その時間で予約をとることが評価される現場…
保険診療中心では「効率よく回すことも大切だ」と十分理解しつつも、目の前の患者さんの小さな変化を見逃したくないという自分がいます。
「丁寧にやりたい自分」と「効率良くやるDHが評価される現場」とのギャップに、「早く出来ないのではなくて、もうそういう予防したくないから転職したのにー!」と心の中で少し複雑な思いがありつつも、笑ってやり過ごす瞬間もあります。
例えば、ブラッシング習慣が少し変わった患者さんに気づいたとき。他の衛生士は保健指導等は省いて「時間が来たので次へ」と動く中、つい「ここ、もう少し説明したい…」と思ってしまう。次の患者さんから5分だけもらおうと思ったら、患者さんのやる気が上がってきていっぱい質問してきてしまった(もうすでに時間オーバーしてる今になって😂)
患者さんが小さな変化に気づいて笑顔になった瞬間や、前担当DHから引き継いだ、ずっと目標値未達成の歯周病の患者さん。目標値達成した時『やっぱり丁寧に関わってよかった』と心でガッツポーズ、いや、ホントにガッツポーズしちゃいます。
時間に追われながらも、質を上げたい気持ちが、熱量の差として表れる瞬間です。
② 症例検証や振り返りの孤独
「このケースをみんなで振り返ってみたい」と思うことがあります。
でも、忙しい現場ではなかなか共感してもらえない。
みんな、昼休みはすぐに休みたいし、帰りはすぐに帰りたい。そうだよね…、時給発生するんですか?という人もいる😢。
自分の熱量と、周囲の温度差。それを実感すると、少しだけ孤独な気持ちになります。
そんな時、ふと「同じ想いの仲間がどこかにいるはず」と思い浮かべるだけで、孤独感が少し和らぐのを感じました。
③ 苦しい思いを数値化に変える試み
感情的に「もっと丁寧にしたい」と思うだけでは、ただの理想論です。
そこで、現在は自分の臨床行為を数値として整理する試みを始めています。
- 患者の関与度
- 改善率
- 症例重症度
目に見える形で仕事を振り返る。愚痴ならだれでも出来る。
数値化は、単なる成績管理ではなく、自分の関わりが患者さんの変化にどう影響したかを客観的に見つめる手段です。

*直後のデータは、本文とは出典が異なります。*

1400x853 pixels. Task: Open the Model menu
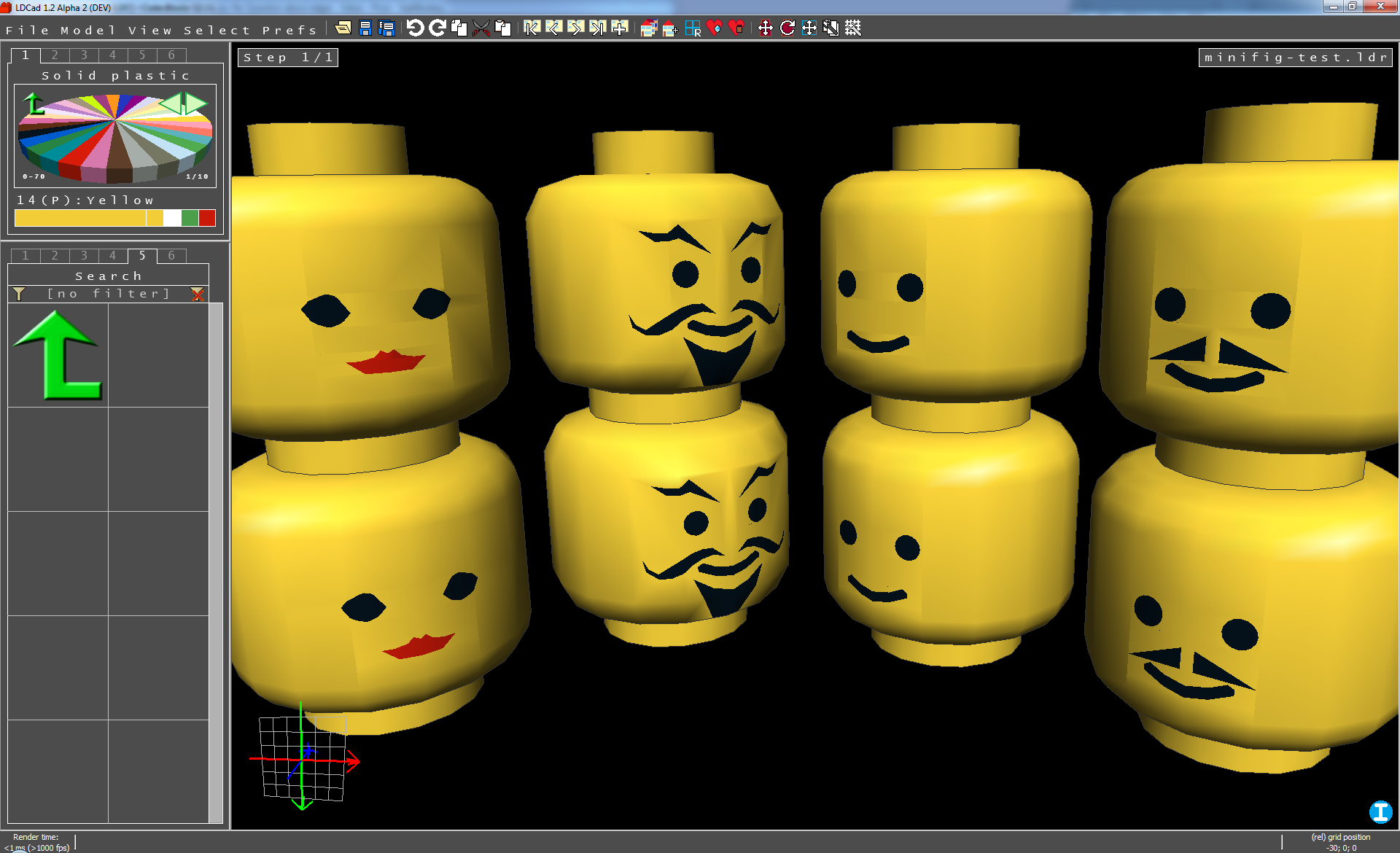88,30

愚痴ではなく、試行錯誤として自分の熱量を可視化しようとしています。
なんか面白そう😍
例えば「今日の患者さん、この部分を丁寧に関わったから改善が見えるかな?」と振り返る瞬間は、人によってはちょっとしたゲーム感覚にもなって、仕事の楽しみが増えるかも!?

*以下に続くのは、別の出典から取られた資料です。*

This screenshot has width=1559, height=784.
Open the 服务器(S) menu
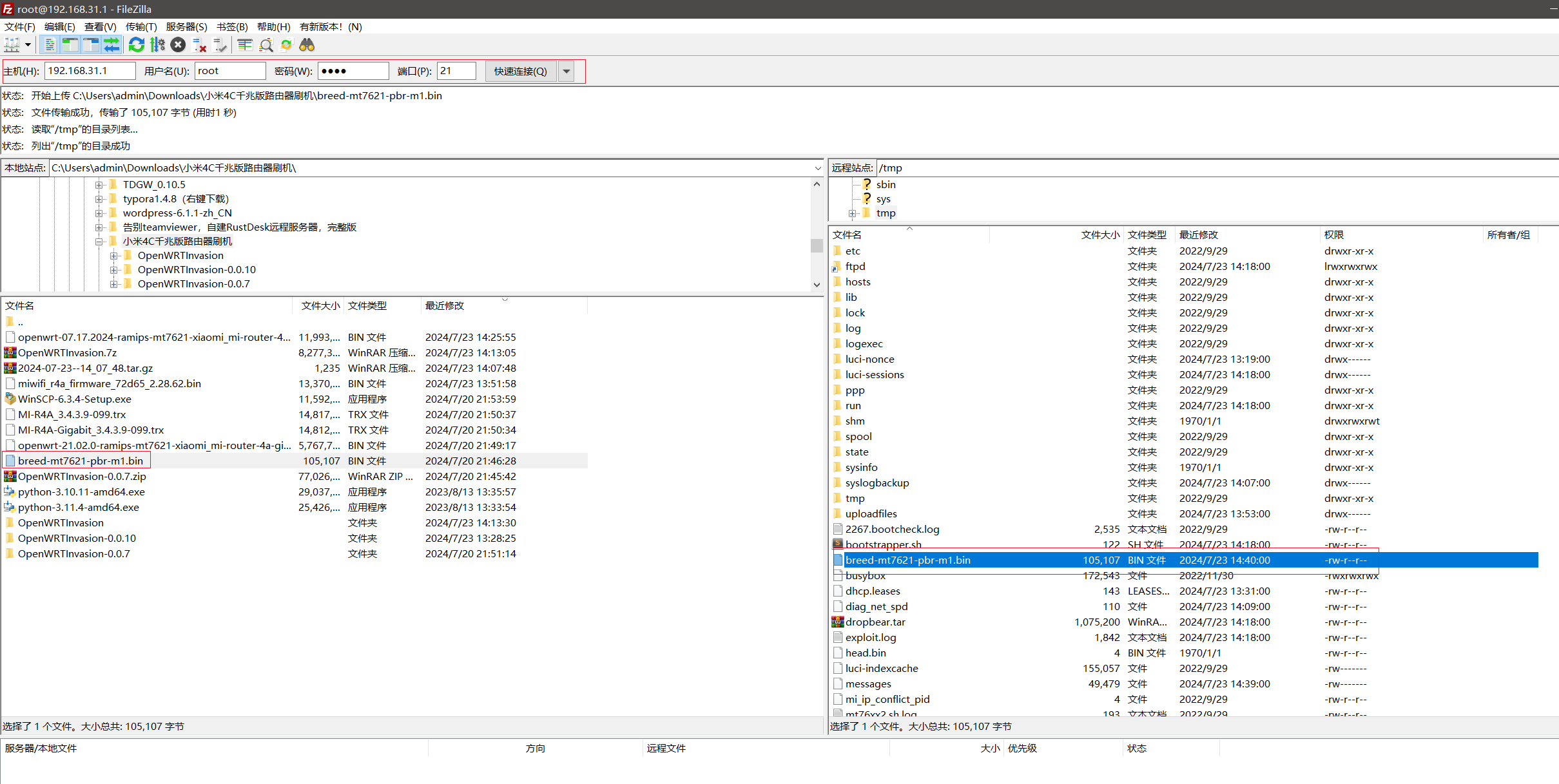[x=186, y=26]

もちろん、数字が良くても自己満足に終わらないように注意ですが。
というか、これを考えてたら、前に感じてた悔しい思いがすっかり無くなりました😊
感情的に言葉に出してしまったら、ただの承認欲求でしたね。
私は、保険診療の中でも予防の質を諦めない歯科衛生士でいたいと思っています。
同じような感覚を持ちながら、言葉にできずにいる人もいるのではないでしょうか。
小さな違和感や熱量の差を、共有できる仲間がいるとしたら、少し心強い気がします。
同じように感じているけど、言葉にできずにいる仲間が世界のどこかにいることを想像すると、それだけで心強くなる」
「孤独な鳥タイプDHラボ」は、そんな共鳴の始まりになる場所です。